Text to read:
* * *
The Nashua Telegraph  
ran 17-Feb-96
by KEVIN LANDRIGAN
The Telegraph Staff
   Former Tennessee Gov. Lamar Alexander appears to have become public
   enemy No. 1 to Senate Majority Leader Bob Dole's campaign entering the
   final weekend of the vote.
   
   The latest polls continue to show Dole and conservative commentator
   Patrick Buchanan in a flat-footed tie -- with 22 percent of the vote
   -- in a poll of 523 likely GOP voters done between Tuesday and
   Thursday by Dartmouth College's Rockerfeller Center for WMUR-TV.
   
   Alexander came in third in that poll with 16 percent followed by Steve
   Forbes with 14 percent.
   
   Pollster Linda Fowler said Alexander had the highest favorable ratio
   of all the candidates with 41 percent positive to 15 percent negative.
   
   
   But Fowler said nearly half of likely voters -- 44 percent -- said
   they haven't heard enough or are undecided about him.
   
   ''While this gives his support room to grow, time is running out,''
   Fowler said.
   
   On Friday, Dole brought out his strongest personal weapon -- Gov.
   Steve Merrill -- to attack the record of the former Tennessee governor
   in a 30-second television commercial.
   
   The Dole campaign is using Merrill speaking outside a home in
   Manchester to provide its final contrast between Dole, conservative
   commentator Patrick Buchanan and Alexander.
* * *
Exercise instructions:
(1) Using the campaign article, decide whether each statement agrees with it, answering yes or no and quoting the deciding words: (a) Dole and Buchanan each drew 22 percent in the poll. (b) Forbes finished third in the poll. (c) The Dole commercial featuring Merrill runs 60 seconds.
(2) Name every candidate whose share of the vote in the Dartmouth poll is given in the campaign article, along with that share.

Data provided:
* * *
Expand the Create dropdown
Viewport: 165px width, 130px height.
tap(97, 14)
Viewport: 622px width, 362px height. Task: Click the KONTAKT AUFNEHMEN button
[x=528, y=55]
* * *
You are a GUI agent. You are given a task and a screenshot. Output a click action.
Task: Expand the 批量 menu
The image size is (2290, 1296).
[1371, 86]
* * *
Solutions for each task:
(1)
(a) Yes: "Dole and conservative commentator Patrick Buchanan in a flat-footed tie -- with 22 percent of the vote"
(b) No: "Alexander came in third in that poll with 16 percent followed by Steve Forbes with 14 percent."
(c) No: "in a 30-second television commercial"

(2)
Bob Dole: 22 percent
Patrick Buchanan: 22 percent
Lamar Alexander: 16 percent
Steve Forbes: 14 percent